▶ [Your assignment] Find the line containing "Where should I" in the entries below. Restate it and each line after it, word for word, up to and including the line containing "Task: Like BobLaFrite's tweet with heart icon".

▶ [Data to use]
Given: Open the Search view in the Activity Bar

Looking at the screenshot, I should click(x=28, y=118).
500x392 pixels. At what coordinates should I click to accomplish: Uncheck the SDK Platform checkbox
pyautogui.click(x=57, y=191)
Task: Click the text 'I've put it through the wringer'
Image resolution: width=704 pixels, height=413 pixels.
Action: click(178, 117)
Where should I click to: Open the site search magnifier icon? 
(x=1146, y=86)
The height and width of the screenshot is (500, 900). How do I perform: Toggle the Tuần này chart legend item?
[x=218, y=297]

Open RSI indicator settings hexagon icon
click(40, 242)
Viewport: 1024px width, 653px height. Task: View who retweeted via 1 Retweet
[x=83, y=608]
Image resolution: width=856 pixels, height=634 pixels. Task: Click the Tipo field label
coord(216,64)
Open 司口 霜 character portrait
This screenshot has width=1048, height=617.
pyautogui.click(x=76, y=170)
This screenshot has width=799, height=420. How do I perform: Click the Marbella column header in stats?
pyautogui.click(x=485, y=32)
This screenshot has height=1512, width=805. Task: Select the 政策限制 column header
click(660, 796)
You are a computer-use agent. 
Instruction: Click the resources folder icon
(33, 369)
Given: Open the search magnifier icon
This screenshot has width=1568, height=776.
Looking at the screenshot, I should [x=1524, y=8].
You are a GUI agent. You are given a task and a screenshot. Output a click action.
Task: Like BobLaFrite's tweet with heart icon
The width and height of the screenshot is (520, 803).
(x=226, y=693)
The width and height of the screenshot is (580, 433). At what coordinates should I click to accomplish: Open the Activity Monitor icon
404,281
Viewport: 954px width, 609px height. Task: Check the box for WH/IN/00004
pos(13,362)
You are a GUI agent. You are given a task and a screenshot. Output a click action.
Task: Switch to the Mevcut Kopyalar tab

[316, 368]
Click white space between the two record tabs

▶ [Problem solution]
Where should I click to: Open the site search magnifier icon? 
(x=1146, y=86)
The height and width of the screenshot is (500, 900). How do I perform: Toggle the Tuần này chart legend item?
[x=218, y=297]

Open RSI indicator settings hexagon icon
click(40, 242)
Viewport: 1024px width, 653px height. Task: View who retweeted via 1 Retweet
[x=83, y=608]
Image resolution: width=856 pixels, height=634 pixels. Task: Click the Tipo field label
coord(216,64)
Open 司口 霜 character portrait
This screenshot has width=1048, height=617.
pyautogui.click(x=76, y=170)
This screenshot has width=799, height=420. How do I perform: Click the Marbella column header in stats?
pyautogui.click(x=485, y=32)
This screenshot has height=1512, width=805. Task: Select the 政策限制 column header
click(660, 796)
You are a computer-use agent. 
Instruction: Click the resources folder icon
(33, 369)
Given: Open the search magnifier icon
This screenshot has width=1568, height=776.
Looking at the screenshot, I should [x=1524, y=8].
You are a GUI agent. You are given a task and a screenshot. Output a click action.
Task: Like BobLaFrite's tweet with heart icon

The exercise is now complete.